Masyarakat adalah salah satu pencipta budaya, setiap
masyarakat memiliki budaya yang berbeda. Sehingga dengan budaya, dapat
membedakan antara masyarakat satu dengan masyarakat lainnya. Disetiap
masyarakat yang berbudaya akan menampakkan ciri khas masing-masing yang
berbeda, seperti Manten Kucing dari Tulungagung yang di dalamnya terdapat
ritual pernikahan antara kucing jantan dengan kucing betina.
Selanjutnya, observasi ini dilakukan
untuk mengetahui lebih jauh mengenai
budaya Manten Kucing yang terjadi di daerah Tulungagung Jawa Timur.

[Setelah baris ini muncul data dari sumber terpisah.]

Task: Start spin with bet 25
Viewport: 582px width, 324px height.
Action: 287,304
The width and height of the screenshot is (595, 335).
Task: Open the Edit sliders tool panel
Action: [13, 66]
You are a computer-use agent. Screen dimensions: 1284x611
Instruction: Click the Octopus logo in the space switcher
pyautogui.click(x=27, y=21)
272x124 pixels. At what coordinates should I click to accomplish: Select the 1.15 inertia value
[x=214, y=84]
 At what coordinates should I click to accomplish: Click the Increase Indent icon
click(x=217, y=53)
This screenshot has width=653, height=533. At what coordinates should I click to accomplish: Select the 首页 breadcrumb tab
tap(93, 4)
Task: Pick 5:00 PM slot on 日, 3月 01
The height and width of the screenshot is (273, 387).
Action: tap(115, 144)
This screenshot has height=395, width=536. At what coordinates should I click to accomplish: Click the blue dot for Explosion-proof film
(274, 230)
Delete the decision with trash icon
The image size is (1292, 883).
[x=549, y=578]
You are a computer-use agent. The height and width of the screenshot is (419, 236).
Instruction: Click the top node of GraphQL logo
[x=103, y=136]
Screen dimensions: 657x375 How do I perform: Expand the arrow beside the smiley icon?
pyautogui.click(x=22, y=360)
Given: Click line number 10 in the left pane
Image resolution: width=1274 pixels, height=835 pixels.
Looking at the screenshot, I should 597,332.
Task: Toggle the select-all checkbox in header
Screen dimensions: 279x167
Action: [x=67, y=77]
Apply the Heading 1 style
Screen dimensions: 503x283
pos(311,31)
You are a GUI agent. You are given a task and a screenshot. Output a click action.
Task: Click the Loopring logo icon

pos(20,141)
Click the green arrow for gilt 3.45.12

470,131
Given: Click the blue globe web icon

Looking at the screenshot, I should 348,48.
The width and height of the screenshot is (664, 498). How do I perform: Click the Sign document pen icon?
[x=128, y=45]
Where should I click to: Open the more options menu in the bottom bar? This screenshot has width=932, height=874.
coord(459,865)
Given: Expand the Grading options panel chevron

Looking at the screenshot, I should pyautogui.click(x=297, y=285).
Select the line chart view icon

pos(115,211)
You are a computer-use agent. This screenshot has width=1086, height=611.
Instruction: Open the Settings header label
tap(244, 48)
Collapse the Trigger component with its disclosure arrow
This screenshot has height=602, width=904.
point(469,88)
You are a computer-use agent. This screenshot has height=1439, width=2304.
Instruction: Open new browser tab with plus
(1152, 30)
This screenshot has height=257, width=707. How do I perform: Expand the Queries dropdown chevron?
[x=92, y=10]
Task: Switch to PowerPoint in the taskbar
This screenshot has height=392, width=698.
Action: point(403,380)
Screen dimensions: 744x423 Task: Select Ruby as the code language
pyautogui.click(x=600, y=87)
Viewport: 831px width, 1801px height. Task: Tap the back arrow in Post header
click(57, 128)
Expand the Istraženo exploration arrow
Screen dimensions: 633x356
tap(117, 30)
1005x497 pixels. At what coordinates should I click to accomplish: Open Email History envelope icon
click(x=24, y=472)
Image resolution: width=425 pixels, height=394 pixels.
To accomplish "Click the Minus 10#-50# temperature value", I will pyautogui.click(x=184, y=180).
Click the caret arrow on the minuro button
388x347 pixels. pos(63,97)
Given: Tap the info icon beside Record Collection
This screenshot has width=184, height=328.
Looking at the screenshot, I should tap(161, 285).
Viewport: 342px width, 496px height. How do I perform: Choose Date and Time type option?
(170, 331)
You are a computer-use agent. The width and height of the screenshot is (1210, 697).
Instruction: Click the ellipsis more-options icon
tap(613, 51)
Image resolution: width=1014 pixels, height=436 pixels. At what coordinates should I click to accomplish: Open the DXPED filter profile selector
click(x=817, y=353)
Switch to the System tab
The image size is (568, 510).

Dengan penelitian ini, kami ingin menguraikan tentang budaya Manten Kucing yang
dilestarikan oleh masyarakat Desa Palem Tulungagung.
1.2 Rumusan
Masalah :
1.
Apakah budaya manten kucing itu?
2.
Siapakah yang melakukan budaya manten kucing?
3.
Apa dampak dari budaya manten kucing itu?
4.
Bagaimana proses dari budaya manten kucing?
1.3 Tujuan :
1.
Mengetahui kebudayaan manten kucing.
2.
Mengetahui siapa saja yang melakukan budaya manten kucing.
3.
Mengetahui dampak dari pelaksanaan budaya manten kucing.
4.
Mengetahui proses dari pelaksanaan budaya manten kucing.
BAB II
KAJIAN TEORI
2.1
Devinisi Kebudayaan
Kebudayaan atau yang disebut peradaban mengandung pengertian
yang luas, meliputi pemahaman perasaan suatu bangsa yang kompleks meliputi
pengetahuan, kepercayaan, seni, moral,
hukum, adat istiadat (kebiasaan) dan pembawaan lainnya yang diperoleh dari
anggota masyarakat. Para ahli sudah banyak yang menyelidiki berbagai
kebudayaan. Dari hasil penyelidikan tersebut
timbul dua pemikiran tentang
munculnya suatu kebudayaan atau peradaban. Pertama anggapan bahwa adanya hukum
atau kebudayaan disebabkan oleh tindakan besar yang menuju kepada perbuatan
yang sama dan penyebabnya yang sama. Kedua anggapan bahwa tingkat kebudayaan
atau peradaban muncul sebagai akibat taraf perkembangan dan hasil evaluasi
masing-masing proses sejarahnya.
Kebudayaan berasal dari kata budaya. Budaya diserap dari
bahasa sansekerta buddhayah, yaitu
bentuk jamak dari Buddhi yang berarti budi atau akal. Kebudayaan dapat
diartikan segala hal yang bersangkutan dengan budi dan akal.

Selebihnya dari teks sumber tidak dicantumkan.